■ INFORMATION SHOWN ■
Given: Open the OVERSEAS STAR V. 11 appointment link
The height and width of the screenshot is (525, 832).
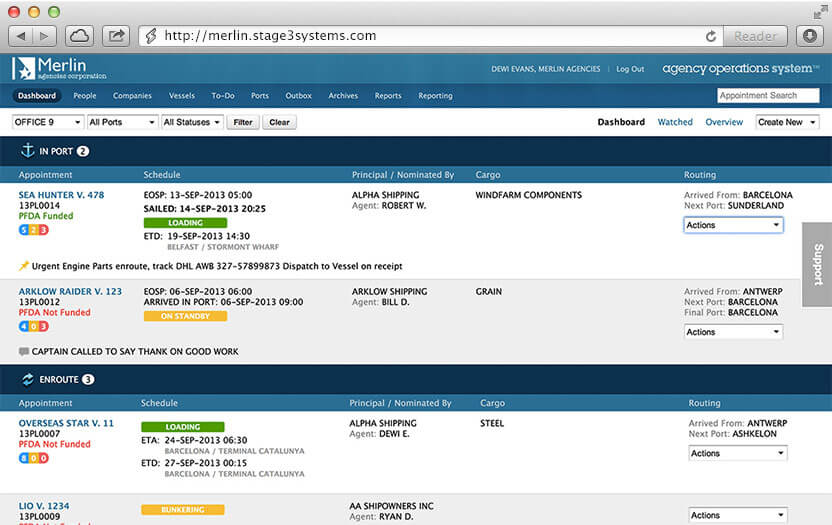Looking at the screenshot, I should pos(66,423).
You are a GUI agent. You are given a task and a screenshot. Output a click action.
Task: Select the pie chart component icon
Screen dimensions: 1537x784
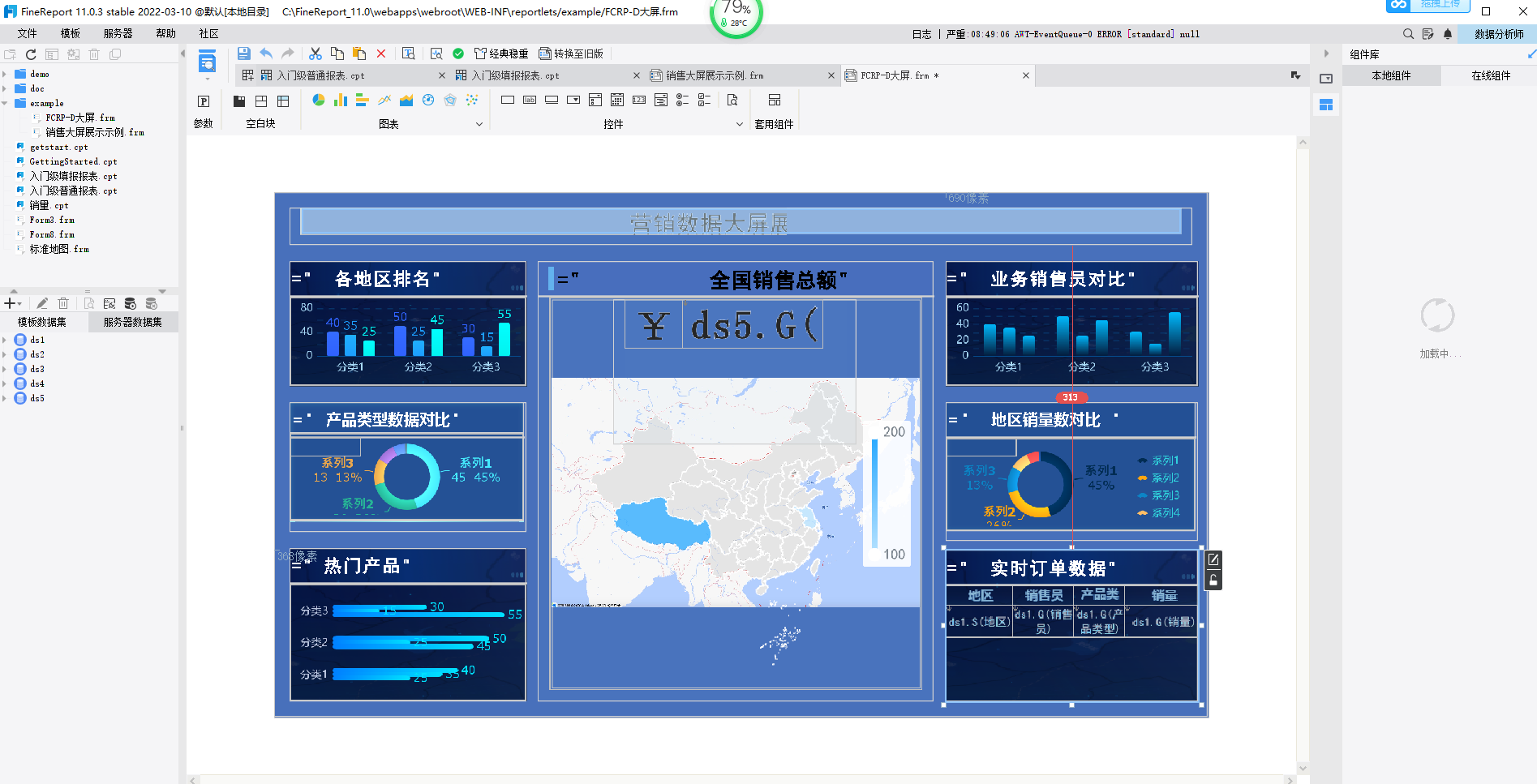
==
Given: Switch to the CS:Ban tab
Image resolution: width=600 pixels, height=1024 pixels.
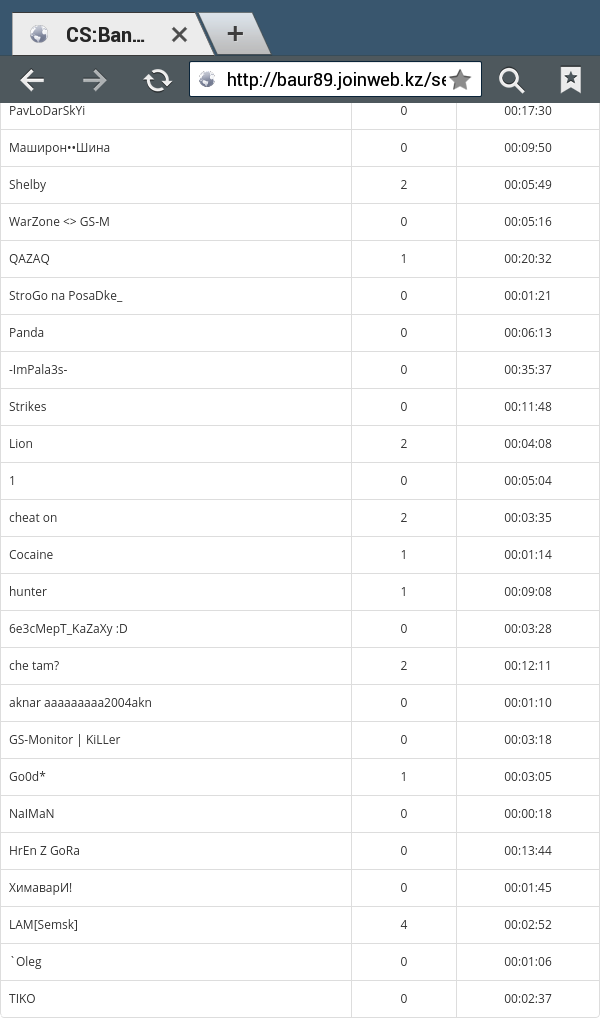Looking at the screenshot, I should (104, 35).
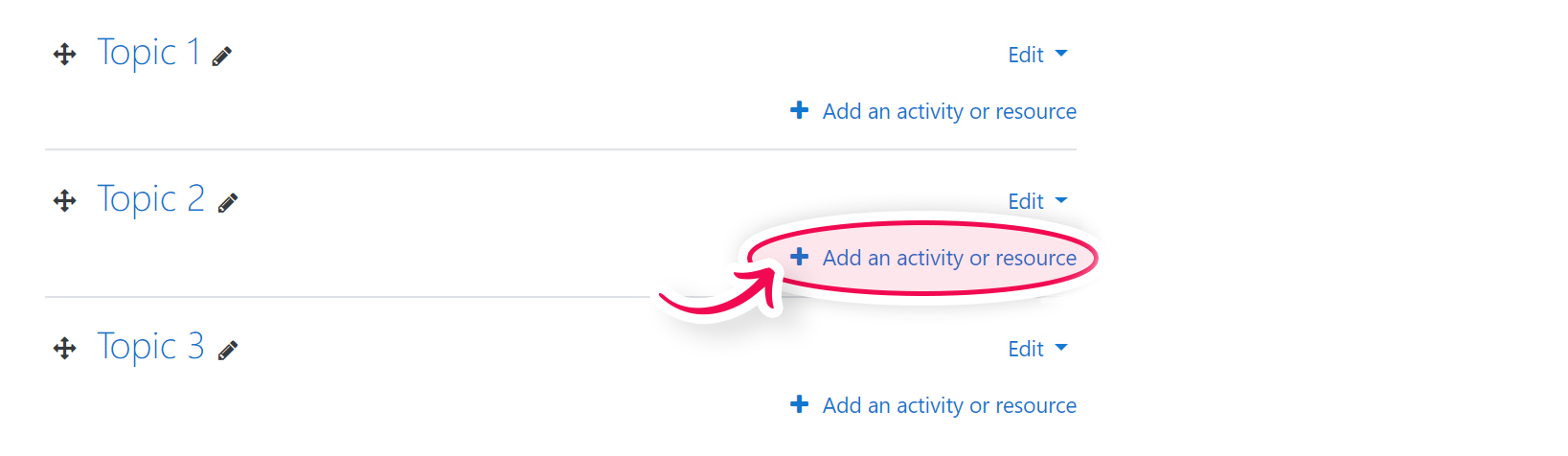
...
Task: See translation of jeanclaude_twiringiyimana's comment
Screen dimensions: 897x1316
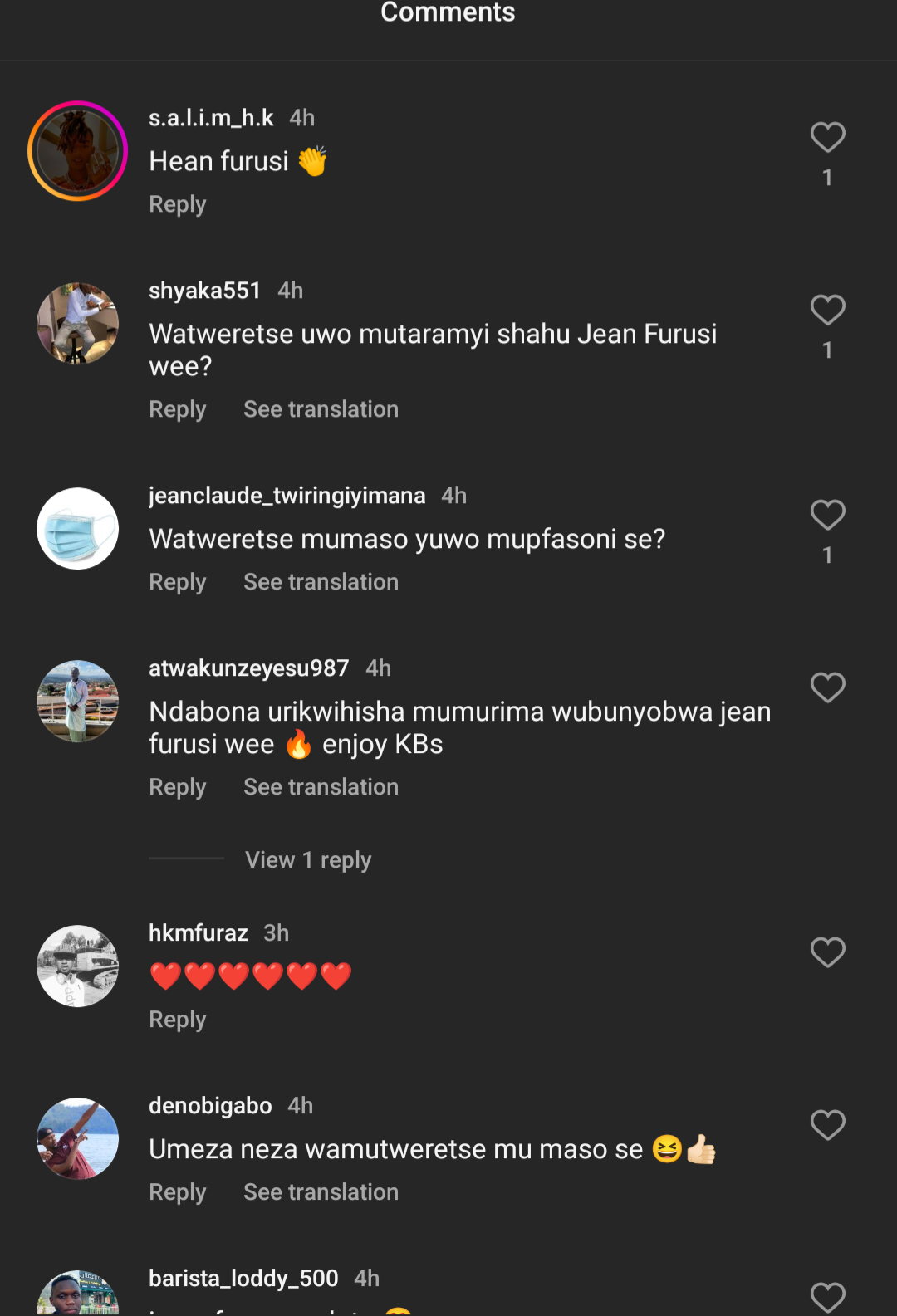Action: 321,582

■ WRITTEN PROBLEM ■
Find every line in the records that contains the word "width" and copy each of those lines in full. Case counts.

■ RESULT OF THIS EXERCISE ■
The height and width of the screenshot is (525, 832).
Image resolution: width=600 pixels, height=1024 pixels.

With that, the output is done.